Target position material
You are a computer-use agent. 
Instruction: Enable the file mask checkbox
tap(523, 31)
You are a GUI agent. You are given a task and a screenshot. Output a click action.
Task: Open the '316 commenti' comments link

The task:
Convert the material into a Markdown table with the columns Row and Line, one numbered row per line, omitting blank lines.

Finished task:
| Row | Line |
|---|---|
| 1 | You are a computer-use agent.  |
| 2 | Instruction: Enable the file mask checkbox |
| 3 | tap(523, 31) |
| 4 | You are a GUI agent. You are given a task and a screenshot. Output a click action. |
| 5 | Task: Open the '316 commenti' comments link |